Inilah yang memunculkan faktor keempat, yaitu keberadaan talenta penggarap musik di komunitas teater. Dalam beberapa kesempatan, saya melihat beberapa komunitas teater mulai akrab dengan keberadaan anggota-anggota yang memang mahir bermain musik.
Ketika melihat potensi itu, jelas, tidak ada sutradara teater yang ingin menyia-nyiakannya. Menurut saya, itu langkah cerdas dan wajar.
Itu juga akan membuat teater tidak hanya dikenal sebagai penghasil aktor-aktor hebat yang nantinya menjadi tulang punggung jagat perfilman. Teater juga bisa menjadi wahana berkarya para musisi.

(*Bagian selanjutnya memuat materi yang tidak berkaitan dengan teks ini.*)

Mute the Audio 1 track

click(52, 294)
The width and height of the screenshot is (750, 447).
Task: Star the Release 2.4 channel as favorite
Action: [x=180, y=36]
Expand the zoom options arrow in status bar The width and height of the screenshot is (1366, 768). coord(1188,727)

Kalau aplikasi berjoget-joget saja tidak ingin melepaskan diri dari musik, maka teater juga harus begitu. Teater harus merangkul musik dengan erat untuk menggaet penonton serta calon penonton teater dari segala lapisan, agar penontonnya tidak hanya berkutat pada pertemanan belaka. Harapannya begitu.
Pembahasan kedua adalah tentang keberadaan teknik sinematografi dalam pementasan "ENTAH". Secara pribadi, saya tidak memperdebatkan hal ini.

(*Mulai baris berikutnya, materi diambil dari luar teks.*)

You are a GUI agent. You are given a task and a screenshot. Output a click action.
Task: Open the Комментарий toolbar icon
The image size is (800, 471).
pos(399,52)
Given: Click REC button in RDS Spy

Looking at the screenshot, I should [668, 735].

Alasannya, saya sudah menonton trailer-nya terlebih dahulu. Saya juga menonton video klip lagu "Terbelenggu". Maka, saya sudah punya sedikit bayangan, bahwa pementasan ini tidak hanya merekam adegan, tetapi juga menggunakan teknik pengambilan gambar ala film.
Alasan lain, setelah saya menonton pementasan tersebut, saya tidak merasa banyak terganggu. Termasuk dalam hal kekhawatiran penonton terhadap 'perasaan'.
Biasanya, penonton teater mampu merasakan kelekatan terhadap cerita dikarenakan dapat mengeksplorasi seluruh adegan di panggung. Aktor, tempat, suasana, dan pergerakan dapat dilihat dengan bebas.
Itu yang membuat penonton teater dapat menangkap 'perasaan' terhadap pementasan. Bagaimana dengan saya?
Sejauh saya menonton teater, tidak semua pementasan dapat menggugah 'perasaan'. Faktornya macam-macam. Bisa karena kisah yang diangkat, kejelasan vokal aktor, atau jarak antara panggung dengan tempat saya menonton.